So the winter days passed. The prison was wrapt continually in an unpleasant amalgam of winter fog and Huntley & Palmer’s smoke. We never saw the sun, though occasionally, when the fog cleared, we could make a guess at it where it strode the sky.
Little wonder if we occasionally got upon one another’s nerves. None of our nerves were of the best, and we all felt the deathly system of prison life like an oppression on us, blotting out all intellectual life and making a blank of mind and soul. Yet no outsider saw cleavage among us. That was a principle we never let down.
Of an evening we met together and discussed different aspects of national affairs, partly with the intention of defining our future action, and partly with a view to defining our points of view in their relation to one another. The two things were really one; for satisfactorily to outline the second was already largely to complete [127]the first; and we were determined not to lose the chance with which we had been so admirably furnished.

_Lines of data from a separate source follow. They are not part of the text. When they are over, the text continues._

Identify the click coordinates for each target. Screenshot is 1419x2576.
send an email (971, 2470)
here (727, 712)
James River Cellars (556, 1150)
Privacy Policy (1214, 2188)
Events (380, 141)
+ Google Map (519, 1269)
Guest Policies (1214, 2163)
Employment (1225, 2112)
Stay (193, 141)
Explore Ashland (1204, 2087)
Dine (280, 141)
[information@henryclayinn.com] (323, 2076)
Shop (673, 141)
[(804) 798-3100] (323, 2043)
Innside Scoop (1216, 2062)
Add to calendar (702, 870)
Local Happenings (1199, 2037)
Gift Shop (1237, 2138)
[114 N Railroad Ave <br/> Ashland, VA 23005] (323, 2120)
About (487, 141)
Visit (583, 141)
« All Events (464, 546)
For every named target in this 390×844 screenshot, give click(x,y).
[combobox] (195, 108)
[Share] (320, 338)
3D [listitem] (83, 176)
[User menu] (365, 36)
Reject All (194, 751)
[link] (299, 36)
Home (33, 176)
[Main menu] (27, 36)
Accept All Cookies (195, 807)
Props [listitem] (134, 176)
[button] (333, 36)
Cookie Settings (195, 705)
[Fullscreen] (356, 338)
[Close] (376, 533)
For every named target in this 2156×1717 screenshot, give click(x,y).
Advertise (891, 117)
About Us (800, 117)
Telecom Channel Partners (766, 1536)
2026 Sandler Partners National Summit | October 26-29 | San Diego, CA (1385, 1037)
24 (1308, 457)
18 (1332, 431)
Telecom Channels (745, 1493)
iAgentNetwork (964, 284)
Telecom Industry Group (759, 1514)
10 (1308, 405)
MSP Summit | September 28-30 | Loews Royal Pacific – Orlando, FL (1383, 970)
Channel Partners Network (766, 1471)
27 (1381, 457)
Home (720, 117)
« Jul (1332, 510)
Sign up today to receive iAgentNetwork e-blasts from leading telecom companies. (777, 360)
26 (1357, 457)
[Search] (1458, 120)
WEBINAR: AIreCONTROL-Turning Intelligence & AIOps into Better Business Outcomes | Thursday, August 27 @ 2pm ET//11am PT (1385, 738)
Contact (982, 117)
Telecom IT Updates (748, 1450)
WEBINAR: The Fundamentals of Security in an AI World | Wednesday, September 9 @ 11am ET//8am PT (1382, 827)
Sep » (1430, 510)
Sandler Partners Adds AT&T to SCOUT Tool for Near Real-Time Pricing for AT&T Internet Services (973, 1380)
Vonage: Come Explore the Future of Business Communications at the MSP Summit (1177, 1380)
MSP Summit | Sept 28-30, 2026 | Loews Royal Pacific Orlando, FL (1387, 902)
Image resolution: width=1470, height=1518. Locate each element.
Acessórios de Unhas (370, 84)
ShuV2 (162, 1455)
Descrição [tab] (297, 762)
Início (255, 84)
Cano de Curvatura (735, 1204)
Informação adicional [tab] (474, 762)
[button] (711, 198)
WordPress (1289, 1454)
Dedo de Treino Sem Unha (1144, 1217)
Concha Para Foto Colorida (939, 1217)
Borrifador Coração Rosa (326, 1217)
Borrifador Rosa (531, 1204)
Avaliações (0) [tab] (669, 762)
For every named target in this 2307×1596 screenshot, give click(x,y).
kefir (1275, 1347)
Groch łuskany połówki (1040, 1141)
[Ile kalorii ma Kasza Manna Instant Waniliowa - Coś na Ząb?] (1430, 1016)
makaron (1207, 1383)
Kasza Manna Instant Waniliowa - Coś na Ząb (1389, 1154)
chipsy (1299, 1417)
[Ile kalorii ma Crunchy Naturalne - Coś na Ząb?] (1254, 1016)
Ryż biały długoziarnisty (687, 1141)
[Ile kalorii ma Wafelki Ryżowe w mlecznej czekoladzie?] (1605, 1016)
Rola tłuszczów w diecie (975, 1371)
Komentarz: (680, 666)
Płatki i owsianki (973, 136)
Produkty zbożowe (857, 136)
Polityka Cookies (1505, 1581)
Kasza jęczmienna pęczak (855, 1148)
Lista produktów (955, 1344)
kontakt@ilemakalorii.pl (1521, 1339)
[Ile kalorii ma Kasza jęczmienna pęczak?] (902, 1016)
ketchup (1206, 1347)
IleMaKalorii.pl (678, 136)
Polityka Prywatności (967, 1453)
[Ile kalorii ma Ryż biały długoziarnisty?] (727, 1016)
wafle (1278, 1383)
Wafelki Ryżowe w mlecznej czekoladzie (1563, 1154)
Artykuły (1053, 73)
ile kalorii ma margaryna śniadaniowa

Moreover, when birthdays arrived we had modest supper-parties, in which song and good will supplied the lack of viands.
Yet towards the end, with illness and depression settling on most of us, we kept largely to our own cells, despite their icy temperature. We were suffered books—carefully selected. It became part of our business carefully to test the selection by arranging for a variety of books to be sent in to us by friends. Especially was this so when a happy accident gave us the name of our censor; and it was deeply interesting to see his path among the classics of Irish literature.
In this we were assisted by our friends outside. Indeed, not the least value of our months of imprisonment was the revelation of friendship, and its spontaneity and strength and unity in those of our race. We had but to express a need and it was at once met by leagues and committees that had been gathered together, both at home and in England, to befriend and serve us. If our state was like that of an island it was at least an island washed by a great sea of friendship.
[128]
The gifts cast up by the tides of that sea became embarrassing as Christmas approached. We had altogether to dispense with prison fare; and our thrills of excitement were not the less because we were so remote from the outer world. But the full bounty of that sea was neve............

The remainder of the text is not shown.